杨三这辈子走过很多路。

他是建康城外一个替人拉货的脚夫,今年四十三岁,从十七岁开始在这条路上来回走。他认得这条路面上每一道裂缝的深浅,认得哪段路在雨后最容易陷脚,认得哪个拐角处的风会把灰吹进眼睛里。

他走过这条路四百多趟,闭着眼也能摸到北城门的门闩槽在哪。

但今天他在这条路上看到了一行人。

天刚亮透不久,晨雾还没有完全散尽。杨三拉着一辆空板车从南往北走,他要去前面镇上接一批货。

雾把路两侧的田野遮成了模糊的灰白色块,路面上的车辙印在雾里看起来比平时更深,像一道道被压进泥里又没被填平的旧痕。

他先看到的是一个人影。

从雾里走出来的那个影子很高,身形修长,穿着一件深色斗篷,兜帽压得很低,看不清脸。他走在最前面,步幅不大不小,每一步都踩在路面最硬实的部分,靴底落在土面上几乎没有声音。

他身后大约两步的位置,跟着一个穿月白袍子的人。那件袍子在雾里很显眼,白色打底,上面覆着一层暗红色的纹路,像什么东西正在袍面上缓慢地流动。那个人走路的姿态和前面那个不太一样——步子更轻,像脚掌落下去之后没有完全压实就抬起来了。他没有戴兜帽,脸上覆着一层黑色的薄纱,遮住了眼睛以上的部分,露出鼻梁和下颌。

他的嘴唇在晨光里泛着一层极淡的暖色,像刚从冷处走进来还没有完全回暖。左耳垂着一枚红玉坠子,在行走中轻微地晃着,每一次摆动都像是什么东西在替他计数。

他的头发是束着的,但左耳旁垂下来一撮苍白的短发,在晨风里微微动着。他整个人从雾里走出来的时候,杨三的第一反应不是“看到人了”——是“看到了一幅走动的画”。

杨三的脚停在了原地。他站在板车旁边,手还搭在车把上,没有松手。他的目光从那个月白袍子的人身上移开,看到那人右侧走着一个穿黑色打底袍子的年轻人,腰间束着一条幽蓝色的腰封,头发随意披散着,眯着眼,像没睡醒。

他腰间别着一柄窄长的剑,剑鞘通体漆黑,没有装饰。杨三的目光在那柄剑上停了一瞬,然后继续往后看。

后面还有两个人。一个穿素白圆领袍,银线绣的白鹤在雾里一闪一闪的。他手里握着一把折扇,扇骨合拢着,但他走路的时候那把折扇在他掌心里时不时转半圈,像一种不需要多想的下意识动作。

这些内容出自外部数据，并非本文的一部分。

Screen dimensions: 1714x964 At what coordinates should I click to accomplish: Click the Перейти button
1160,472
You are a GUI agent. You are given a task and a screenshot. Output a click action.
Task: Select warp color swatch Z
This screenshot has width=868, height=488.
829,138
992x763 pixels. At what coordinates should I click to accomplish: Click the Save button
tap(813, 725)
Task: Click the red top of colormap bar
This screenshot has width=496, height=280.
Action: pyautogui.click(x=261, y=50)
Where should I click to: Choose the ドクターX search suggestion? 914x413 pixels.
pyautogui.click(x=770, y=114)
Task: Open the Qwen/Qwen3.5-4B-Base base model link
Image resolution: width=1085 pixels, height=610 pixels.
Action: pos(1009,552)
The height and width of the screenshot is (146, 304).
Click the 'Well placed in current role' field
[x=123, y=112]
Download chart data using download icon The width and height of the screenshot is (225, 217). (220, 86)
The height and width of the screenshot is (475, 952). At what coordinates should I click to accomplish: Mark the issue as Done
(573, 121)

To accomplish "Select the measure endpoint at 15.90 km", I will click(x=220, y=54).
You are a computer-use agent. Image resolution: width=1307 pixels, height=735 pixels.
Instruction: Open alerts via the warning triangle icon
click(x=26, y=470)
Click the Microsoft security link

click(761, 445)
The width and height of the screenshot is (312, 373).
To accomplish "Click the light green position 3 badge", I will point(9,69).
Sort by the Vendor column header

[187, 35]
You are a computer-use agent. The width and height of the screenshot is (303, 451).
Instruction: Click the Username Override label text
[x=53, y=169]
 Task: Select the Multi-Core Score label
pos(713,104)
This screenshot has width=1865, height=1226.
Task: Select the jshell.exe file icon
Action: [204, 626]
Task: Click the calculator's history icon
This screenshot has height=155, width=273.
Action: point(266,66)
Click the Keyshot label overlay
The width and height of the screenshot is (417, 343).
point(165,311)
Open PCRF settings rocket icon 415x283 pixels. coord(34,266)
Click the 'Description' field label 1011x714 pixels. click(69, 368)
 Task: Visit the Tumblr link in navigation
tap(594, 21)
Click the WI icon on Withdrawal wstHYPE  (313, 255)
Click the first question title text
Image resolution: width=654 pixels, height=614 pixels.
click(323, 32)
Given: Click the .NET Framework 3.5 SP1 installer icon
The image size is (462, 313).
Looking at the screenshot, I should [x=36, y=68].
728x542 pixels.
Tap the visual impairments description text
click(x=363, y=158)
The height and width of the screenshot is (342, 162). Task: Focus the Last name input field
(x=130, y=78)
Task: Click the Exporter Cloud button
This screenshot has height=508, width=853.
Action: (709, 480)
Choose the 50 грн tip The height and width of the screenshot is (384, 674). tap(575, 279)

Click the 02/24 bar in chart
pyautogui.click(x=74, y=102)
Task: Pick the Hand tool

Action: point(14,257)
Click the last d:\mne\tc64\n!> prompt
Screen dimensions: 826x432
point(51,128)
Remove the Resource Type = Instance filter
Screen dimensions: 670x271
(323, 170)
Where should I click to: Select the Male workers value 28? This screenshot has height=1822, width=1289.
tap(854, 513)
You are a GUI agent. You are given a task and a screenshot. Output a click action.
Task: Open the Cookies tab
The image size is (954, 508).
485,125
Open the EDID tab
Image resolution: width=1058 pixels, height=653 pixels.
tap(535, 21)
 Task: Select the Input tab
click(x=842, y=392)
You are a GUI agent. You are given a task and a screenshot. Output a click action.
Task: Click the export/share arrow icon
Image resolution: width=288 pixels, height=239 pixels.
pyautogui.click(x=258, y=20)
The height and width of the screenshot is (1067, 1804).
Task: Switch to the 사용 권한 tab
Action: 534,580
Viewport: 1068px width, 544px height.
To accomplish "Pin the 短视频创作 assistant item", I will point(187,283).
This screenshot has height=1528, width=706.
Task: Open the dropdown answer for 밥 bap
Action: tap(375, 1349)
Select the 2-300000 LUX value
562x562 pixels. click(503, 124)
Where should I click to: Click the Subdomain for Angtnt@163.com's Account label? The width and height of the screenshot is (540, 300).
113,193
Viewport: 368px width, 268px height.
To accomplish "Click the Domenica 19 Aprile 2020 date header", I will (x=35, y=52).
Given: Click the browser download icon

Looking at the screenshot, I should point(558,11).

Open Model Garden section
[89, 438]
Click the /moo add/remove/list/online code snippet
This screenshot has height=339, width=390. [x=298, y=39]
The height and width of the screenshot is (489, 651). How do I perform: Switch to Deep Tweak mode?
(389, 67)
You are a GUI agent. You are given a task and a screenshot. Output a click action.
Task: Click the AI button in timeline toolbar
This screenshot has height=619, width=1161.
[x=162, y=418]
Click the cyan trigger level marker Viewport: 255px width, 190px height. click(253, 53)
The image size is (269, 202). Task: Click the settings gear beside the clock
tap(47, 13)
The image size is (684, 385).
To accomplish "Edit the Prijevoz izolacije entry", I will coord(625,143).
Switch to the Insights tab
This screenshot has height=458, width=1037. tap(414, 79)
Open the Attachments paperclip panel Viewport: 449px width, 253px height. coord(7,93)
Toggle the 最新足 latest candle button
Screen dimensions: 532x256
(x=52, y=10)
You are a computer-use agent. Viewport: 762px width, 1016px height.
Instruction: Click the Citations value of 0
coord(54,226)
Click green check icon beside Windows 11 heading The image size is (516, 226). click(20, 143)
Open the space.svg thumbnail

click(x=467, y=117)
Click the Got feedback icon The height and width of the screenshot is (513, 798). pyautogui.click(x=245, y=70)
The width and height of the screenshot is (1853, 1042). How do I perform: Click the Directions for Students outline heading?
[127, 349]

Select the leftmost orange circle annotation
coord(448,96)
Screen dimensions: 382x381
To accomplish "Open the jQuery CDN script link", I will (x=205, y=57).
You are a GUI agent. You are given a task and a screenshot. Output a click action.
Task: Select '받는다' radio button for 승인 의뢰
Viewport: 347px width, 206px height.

他的眼睛是琥珀色的,在雾里泛着一层薄薄的幽光。他看着自己的手指,没有看路。一个穿深色短打的小个子,脚踝上裹着一层布条,布条边缘已经磨得发白。

她的目光抬了一下又低下去,像在确认自己还在队伍里。她走路的姿势还带着一点不确定,但她的步伐已经和前面那个人对齐了。

五个人从雾里走出来的时候,杨三站在板车旁边没有动。他的手还握着车把,指节微微泛白。

他走过这条路四百多趟,见过赶路的商人、运货的驼队、押解犯人的差役,但他没有见过这样的五个人。

他们走得不算快,但他们的节奏是一致的,像五根被同一条线穿起来的珠子,彼此之间的距离被固定住了。前面那个人偏了一下头,像在听风的方向,右耳朝上微微抬起,然后又放平,继续往前走。

杨三在板车旁边往后退了半步。他把板车往路边又拽了拽,把路中间留了出来。他低着头,没有看他们。

他们的脚步声从他面前经过——先是前面的斗篷,然后是月白袍子,然后是黑打底和琥珀色眼眸,最后是深色短打。

月白袍子从他面前经过的时候,杨三闻到了一股气味——不是香,不是腥,是一种他形容不出来的东西,像旧铁器和干透的泥土混在一起被日头晒过之后散发出来的味道。